- **WORK TASK**
Your reply should be the entries, output word for word, with each picture omitted.

- **DATA EXTRACT**

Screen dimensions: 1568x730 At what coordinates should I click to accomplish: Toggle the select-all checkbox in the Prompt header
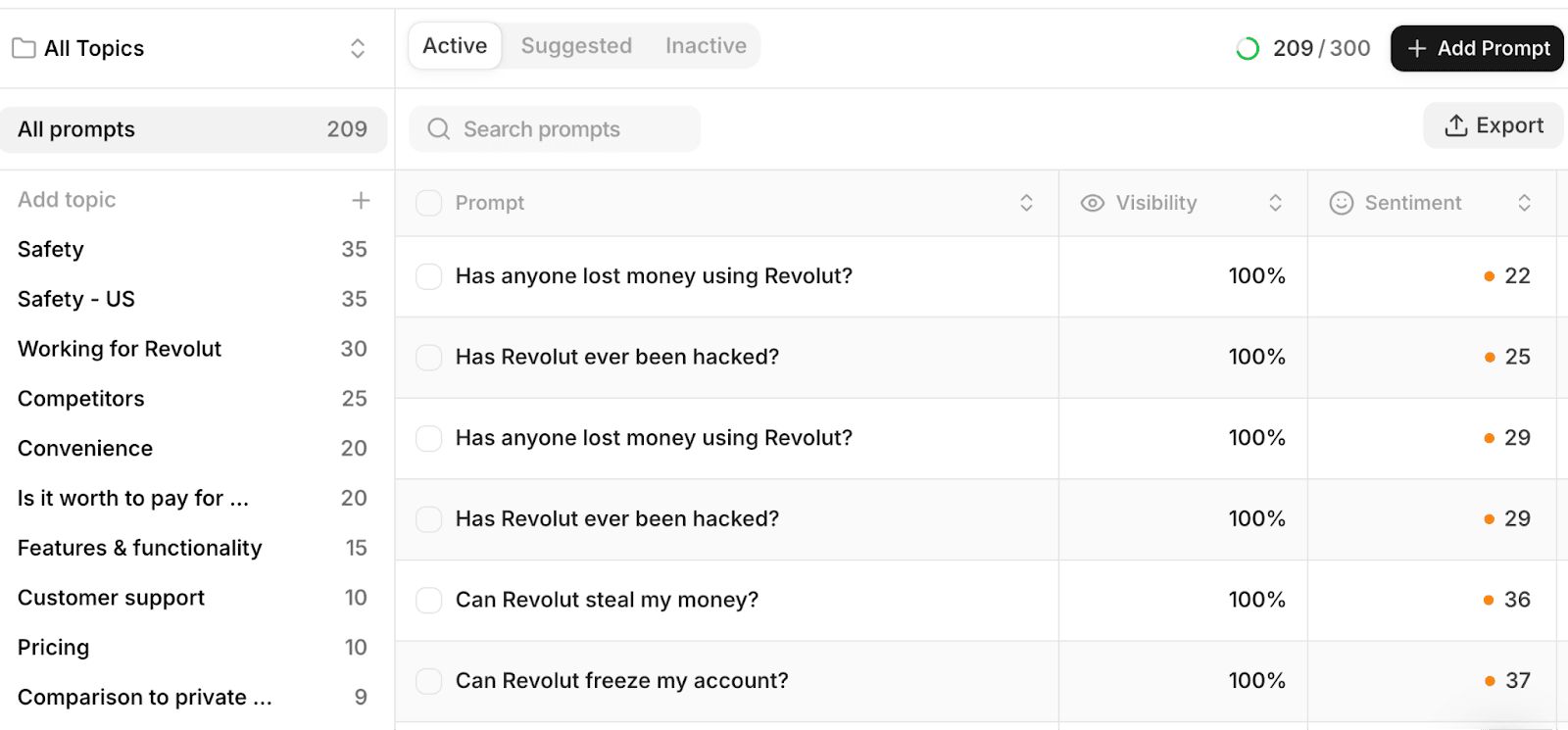(x=429, y=203)
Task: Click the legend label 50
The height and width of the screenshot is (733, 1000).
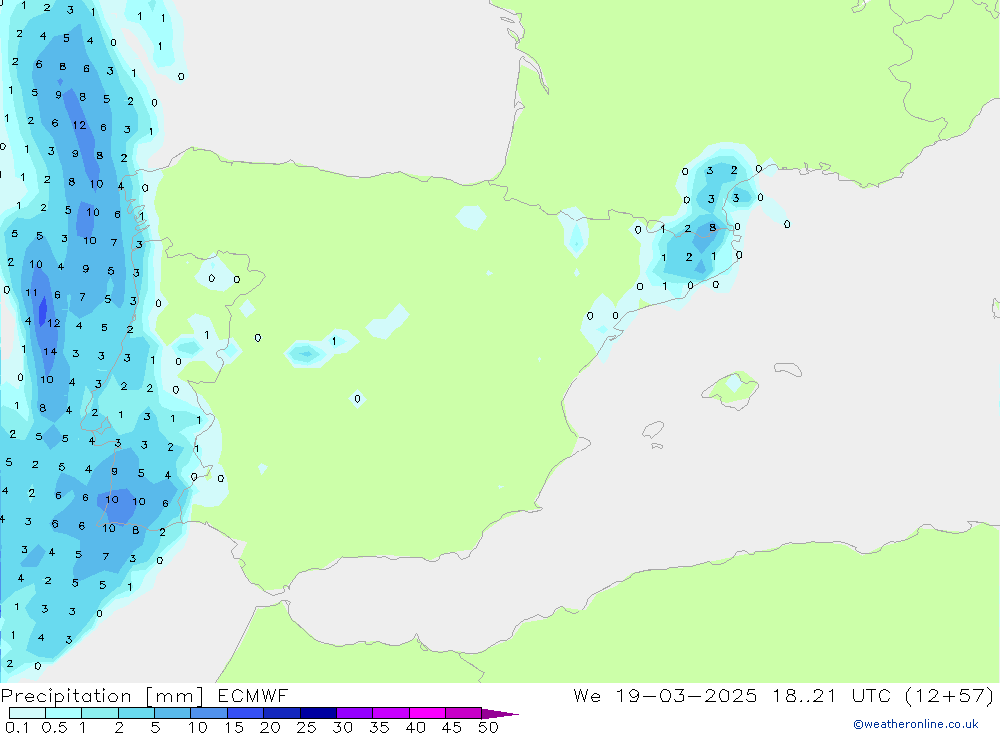Action: coord(488,727)
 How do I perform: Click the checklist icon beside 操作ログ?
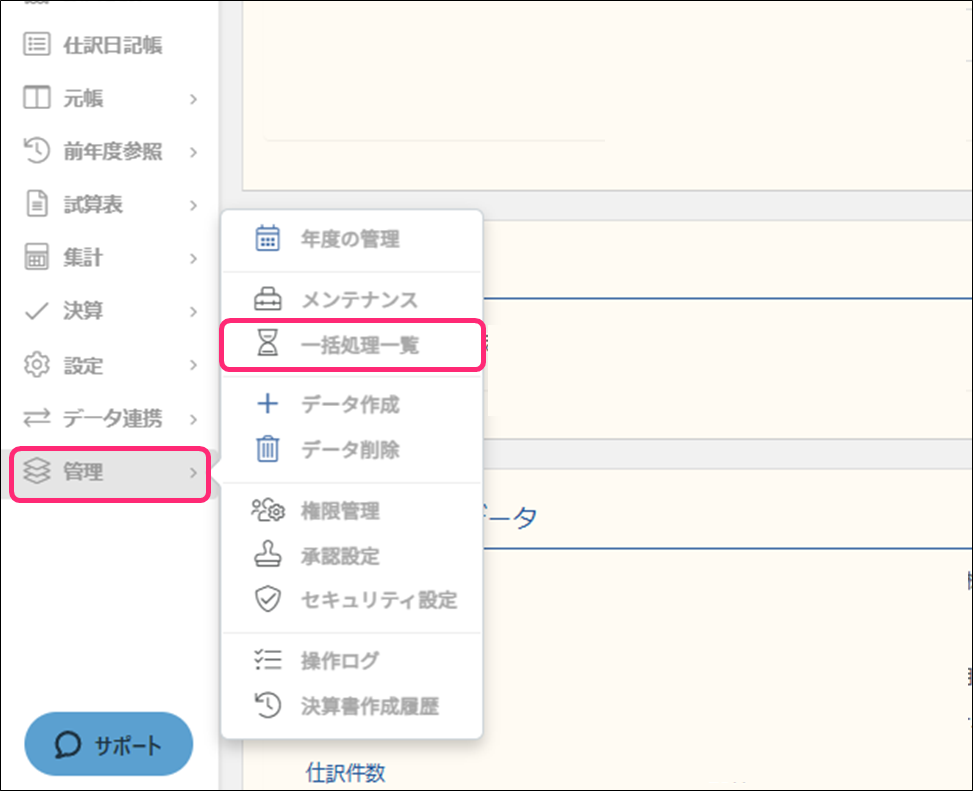[268, 661]
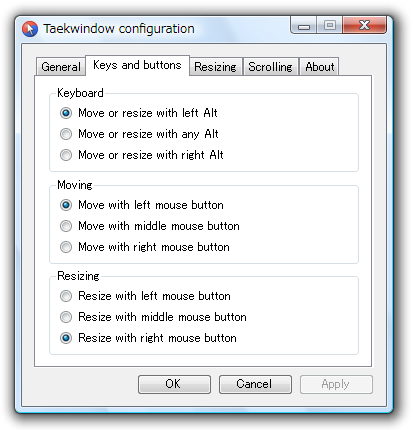This screenshot has height=430, width=413.
Task: Confirm settings with the OK button
Action: pos(174,384)
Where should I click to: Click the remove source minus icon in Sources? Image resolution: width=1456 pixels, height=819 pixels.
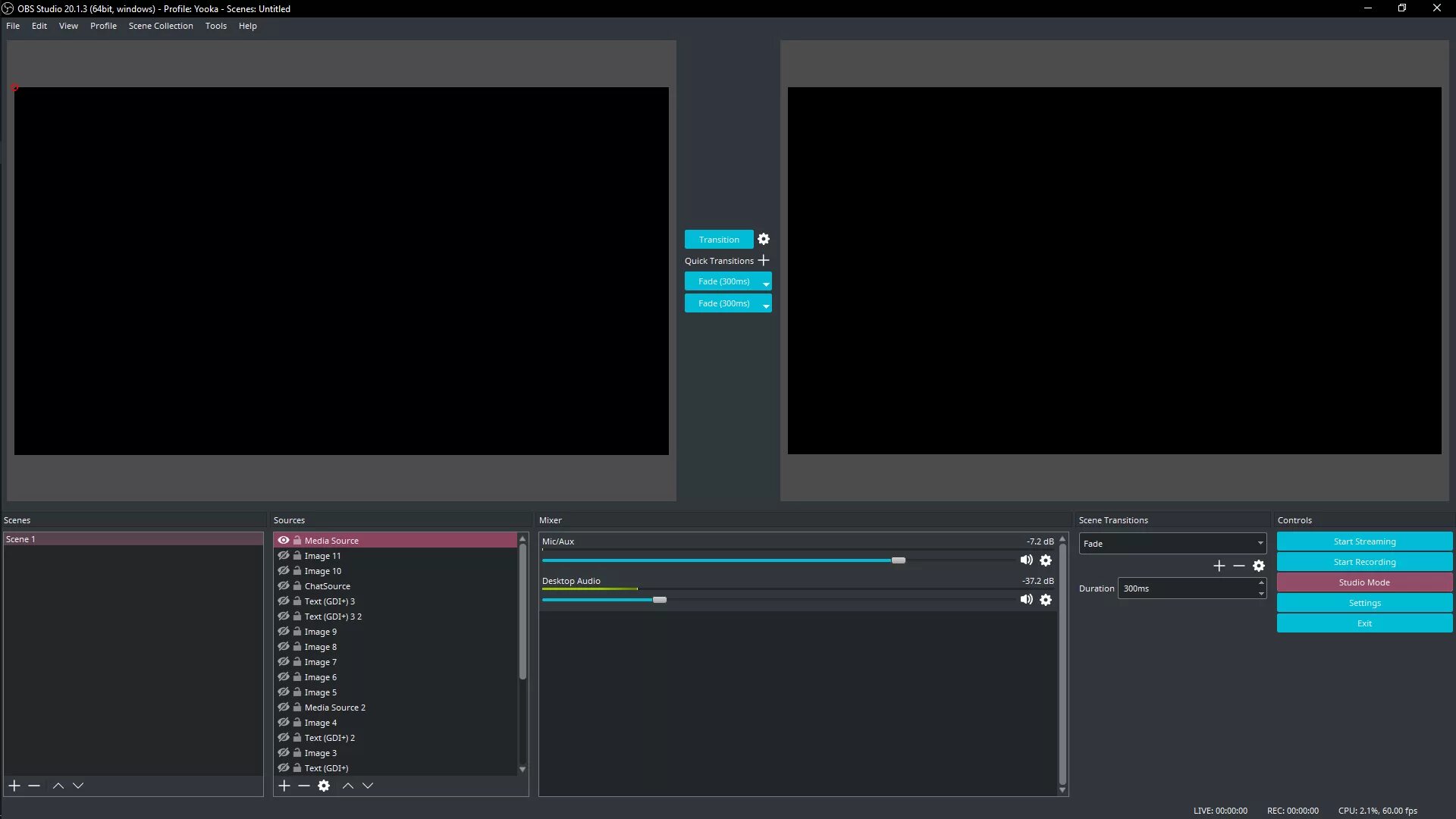[x=305, y=785]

- **YOUR SOLUTION**
Screen dimensions: 1568x730 At what coordinates should I click to accomplish: Toggle the select-all checkbox in the Prompt header
(x=429, y=203)
Task: Click the legend label 50
The height and width of the screenshot is (733, 1000).
Action: coord(488,727)
 How do I perform: Click the checklist icon beside 操作ログ?
[268, 661]
This screenshot has height=430, width=413.
Task: Confirm settings with the OK button
Action: pos(174,384)
Where should I click to: Click the remove source minus icon in Sources? Image resolution: width=1456 pixels, height=819 pixels.
[x=305, y=785]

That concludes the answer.